◆ **SHORT TASK 1**
In the patent claim notes, which figures show a region proposal that holds a horse and a person?

Regarding claim 19, Fukagai discloses the method of claim 1, wherein a first region proposal, of the plurality of region proposals, includes a plurality of the targets.  (Fukagai: for example, a region proposal in Figs. 3 and 6-7 has a horse and a person. As another example, at least one region proposal in Fig. 13 has two boats.)
Regarding claim 20, Fukagai discloses the method of claim 19, wherein each of one or more second region proposals of the plurality of region proposals includes a respective two or more of the targets.  (Fukagai: for example, Fig. 13, either before or after movement information is added, has two region proposals each having two boats, one with two similar boats and the other with two dissimilar boats, and one of those two region proposals with two boats is interpreted as the claimed “first region proposal” in claim 19 while the other one is interpreted as the claimed “each of one or more second region proposals” in claim 20.)

◆ **SHORT TASK 2**
Pick out every row below that contains the word "Sdílet", with matching case, and copy each of those rows.

◆ **RAW DATA**
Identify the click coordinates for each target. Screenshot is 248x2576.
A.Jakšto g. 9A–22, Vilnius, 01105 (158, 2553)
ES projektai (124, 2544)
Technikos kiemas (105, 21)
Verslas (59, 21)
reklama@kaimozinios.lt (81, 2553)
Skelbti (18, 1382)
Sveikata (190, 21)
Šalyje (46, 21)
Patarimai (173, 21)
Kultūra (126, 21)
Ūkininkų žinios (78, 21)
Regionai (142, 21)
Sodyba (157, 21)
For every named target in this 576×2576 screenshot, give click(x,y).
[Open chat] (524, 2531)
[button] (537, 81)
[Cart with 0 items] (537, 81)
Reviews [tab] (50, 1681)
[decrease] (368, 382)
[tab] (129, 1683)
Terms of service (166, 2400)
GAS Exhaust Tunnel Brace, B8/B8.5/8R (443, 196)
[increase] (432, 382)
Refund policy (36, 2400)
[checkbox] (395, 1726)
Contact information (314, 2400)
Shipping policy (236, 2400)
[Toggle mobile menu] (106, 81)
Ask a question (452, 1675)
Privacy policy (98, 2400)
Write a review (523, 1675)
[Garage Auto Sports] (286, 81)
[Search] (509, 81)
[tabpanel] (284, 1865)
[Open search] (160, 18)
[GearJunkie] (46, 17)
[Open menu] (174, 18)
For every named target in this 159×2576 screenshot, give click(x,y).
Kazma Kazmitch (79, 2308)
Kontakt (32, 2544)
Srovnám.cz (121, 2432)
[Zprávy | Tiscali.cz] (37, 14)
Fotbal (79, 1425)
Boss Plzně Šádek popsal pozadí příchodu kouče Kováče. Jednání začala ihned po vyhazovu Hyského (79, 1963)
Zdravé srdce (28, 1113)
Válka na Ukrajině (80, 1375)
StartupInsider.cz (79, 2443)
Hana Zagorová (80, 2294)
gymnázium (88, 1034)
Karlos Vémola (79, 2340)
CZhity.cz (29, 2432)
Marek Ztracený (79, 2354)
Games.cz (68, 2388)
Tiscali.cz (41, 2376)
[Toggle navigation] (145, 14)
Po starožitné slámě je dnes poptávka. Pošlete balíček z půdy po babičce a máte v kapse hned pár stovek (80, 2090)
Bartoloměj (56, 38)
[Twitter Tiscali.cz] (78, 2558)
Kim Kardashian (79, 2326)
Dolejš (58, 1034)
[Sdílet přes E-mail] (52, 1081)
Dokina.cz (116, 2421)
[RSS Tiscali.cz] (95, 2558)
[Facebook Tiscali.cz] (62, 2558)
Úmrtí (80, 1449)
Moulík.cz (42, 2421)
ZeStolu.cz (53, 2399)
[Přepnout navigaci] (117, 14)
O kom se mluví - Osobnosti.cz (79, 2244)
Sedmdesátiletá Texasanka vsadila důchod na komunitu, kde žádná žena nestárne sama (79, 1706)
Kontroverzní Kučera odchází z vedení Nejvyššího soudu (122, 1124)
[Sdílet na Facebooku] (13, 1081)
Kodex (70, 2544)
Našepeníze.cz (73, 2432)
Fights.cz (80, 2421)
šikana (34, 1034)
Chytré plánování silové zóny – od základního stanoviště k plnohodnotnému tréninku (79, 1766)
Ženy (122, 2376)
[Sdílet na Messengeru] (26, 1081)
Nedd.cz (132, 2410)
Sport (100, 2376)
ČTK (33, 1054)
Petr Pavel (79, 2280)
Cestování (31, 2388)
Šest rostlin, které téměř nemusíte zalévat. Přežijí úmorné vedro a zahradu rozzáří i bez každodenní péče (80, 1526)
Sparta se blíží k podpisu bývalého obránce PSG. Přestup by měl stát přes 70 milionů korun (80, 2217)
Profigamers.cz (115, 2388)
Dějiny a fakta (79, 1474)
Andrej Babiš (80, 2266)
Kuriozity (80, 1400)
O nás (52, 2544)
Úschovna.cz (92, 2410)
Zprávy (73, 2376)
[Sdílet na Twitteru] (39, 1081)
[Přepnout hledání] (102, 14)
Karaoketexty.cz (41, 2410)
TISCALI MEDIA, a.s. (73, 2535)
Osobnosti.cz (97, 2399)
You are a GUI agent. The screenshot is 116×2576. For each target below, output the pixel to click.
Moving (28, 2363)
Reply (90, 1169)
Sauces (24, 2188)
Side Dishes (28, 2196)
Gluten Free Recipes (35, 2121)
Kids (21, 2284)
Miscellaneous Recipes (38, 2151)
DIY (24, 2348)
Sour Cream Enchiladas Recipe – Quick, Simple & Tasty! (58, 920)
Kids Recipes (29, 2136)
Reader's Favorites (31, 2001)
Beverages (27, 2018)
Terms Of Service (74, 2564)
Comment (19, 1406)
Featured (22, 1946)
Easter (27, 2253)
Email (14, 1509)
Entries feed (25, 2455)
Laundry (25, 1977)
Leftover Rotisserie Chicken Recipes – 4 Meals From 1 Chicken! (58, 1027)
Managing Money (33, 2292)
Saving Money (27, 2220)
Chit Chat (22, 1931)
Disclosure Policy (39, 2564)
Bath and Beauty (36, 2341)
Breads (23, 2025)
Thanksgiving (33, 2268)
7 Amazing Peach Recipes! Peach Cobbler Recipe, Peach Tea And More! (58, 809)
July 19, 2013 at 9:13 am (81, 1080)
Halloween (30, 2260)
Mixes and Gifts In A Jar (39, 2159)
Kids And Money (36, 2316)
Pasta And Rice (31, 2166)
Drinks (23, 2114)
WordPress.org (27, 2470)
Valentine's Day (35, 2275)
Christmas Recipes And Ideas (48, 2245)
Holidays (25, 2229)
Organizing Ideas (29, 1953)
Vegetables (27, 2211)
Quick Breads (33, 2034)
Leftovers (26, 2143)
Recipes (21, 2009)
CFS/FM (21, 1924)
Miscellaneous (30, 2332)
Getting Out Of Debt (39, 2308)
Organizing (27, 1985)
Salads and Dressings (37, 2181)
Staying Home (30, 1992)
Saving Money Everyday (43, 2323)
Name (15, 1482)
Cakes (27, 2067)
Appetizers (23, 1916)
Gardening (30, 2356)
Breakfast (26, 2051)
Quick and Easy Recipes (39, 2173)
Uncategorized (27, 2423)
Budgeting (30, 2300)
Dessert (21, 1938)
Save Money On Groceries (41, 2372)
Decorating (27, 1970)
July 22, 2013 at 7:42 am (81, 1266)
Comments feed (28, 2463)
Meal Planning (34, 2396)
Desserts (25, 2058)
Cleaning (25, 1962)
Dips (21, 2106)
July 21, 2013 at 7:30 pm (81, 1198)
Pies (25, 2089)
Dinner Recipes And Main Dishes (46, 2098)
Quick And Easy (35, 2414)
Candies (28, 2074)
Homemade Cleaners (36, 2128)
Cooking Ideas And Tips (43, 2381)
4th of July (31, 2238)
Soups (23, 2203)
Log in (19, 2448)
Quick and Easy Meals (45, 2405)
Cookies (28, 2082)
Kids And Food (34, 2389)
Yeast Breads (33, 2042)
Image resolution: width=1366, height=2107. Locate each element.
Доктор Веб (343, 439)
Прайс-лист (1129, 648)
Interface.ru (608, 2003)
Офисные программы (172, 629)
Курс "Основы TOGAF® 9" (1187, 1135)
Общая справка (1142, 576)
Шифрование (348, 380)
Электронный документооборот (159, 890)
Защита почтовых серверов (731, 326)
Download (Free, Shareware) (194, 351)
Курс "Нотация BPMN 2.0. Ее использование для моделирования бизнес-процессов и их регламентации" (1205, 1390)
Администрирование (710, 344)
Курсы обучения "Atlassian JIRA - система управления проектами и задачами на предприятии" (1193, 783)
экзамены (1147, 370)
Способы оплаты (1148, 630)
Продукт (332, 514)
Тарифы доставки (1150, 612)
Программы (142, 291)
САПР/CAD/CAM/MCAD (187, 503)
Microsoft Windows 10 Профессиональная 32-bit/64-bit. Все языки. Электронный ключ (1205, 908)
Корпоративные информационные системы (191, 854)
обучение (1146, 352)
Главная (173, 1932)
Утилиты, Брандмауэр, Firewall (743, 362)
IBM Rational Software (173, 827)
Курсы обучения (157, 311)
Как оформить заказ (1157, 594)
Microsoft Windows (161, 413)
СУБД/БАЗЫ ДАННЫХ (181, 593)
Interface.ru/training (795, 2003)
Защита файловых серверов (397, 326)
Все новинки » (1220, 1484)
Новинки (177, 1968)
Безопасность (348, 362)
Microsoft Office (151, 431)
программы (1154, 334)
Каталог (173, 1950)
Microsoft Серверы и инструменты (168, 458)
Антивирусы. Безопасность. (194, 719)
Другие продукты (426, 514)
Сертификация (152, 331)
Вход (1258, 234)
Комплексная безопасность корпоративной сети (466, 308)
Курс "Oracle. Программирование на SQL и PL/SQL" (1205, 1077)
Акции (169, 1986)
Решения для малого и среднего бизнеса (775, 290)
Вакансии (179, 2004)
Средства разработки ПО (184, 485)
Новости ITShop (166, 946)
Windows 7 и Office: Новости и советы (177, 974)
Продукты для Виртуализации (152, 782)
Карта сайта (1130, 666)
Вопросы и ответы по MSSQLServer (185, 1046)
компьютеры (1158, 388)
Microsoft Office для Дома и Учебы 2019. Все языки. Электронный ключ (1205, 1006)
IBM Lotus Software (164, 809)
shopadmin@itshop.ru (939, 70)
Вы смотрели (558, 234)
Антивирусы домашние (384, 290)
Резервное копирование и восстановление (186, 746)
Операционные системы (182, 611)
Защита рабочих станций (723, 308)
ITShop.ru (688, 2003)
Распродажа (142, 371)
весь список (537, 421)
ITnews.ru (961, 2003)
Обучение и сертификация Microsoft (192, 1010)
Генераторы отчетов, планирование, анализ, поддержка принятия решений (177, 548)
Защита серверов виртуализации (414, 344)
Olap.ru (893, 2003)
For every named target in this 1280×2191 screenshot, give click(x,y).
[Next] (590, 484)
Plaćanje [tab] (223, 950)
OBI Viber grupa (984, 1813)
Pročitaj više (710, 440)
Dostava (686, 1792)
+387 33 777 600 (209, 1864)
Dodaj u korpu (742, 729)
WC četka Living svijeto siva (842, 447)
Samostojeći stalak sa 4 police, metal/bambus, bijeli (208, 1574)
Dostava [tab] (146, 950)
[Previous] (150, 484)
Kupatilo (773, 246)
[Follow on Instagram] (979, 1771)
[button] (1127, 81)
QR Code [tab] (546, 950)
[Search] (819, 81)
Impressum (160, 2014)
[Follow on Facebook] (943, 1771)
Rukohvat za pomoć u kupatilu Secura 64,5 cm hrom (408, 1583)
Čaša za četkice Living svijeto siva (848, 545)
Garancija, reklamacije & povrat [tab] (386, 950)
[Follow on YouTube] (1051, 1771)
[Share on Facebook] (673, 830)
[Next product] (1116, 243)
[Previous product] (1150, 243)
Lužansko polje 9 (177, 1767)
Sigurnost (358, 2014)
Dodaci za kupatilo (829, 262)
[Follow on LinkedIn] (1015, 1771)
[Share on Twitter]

◆ **FINISHED ANSWER 1**
Figs. 3 and 6-7.

◆ **FINISHED ANSWER 2**
[Sdílet přes E-mail] (52, 1081)
[Sdílet na Facebooku] (13, 1081)
[Sdílet na Messengeru] (26, 1081)
[Sdílet na Twitteru] (39, 1081)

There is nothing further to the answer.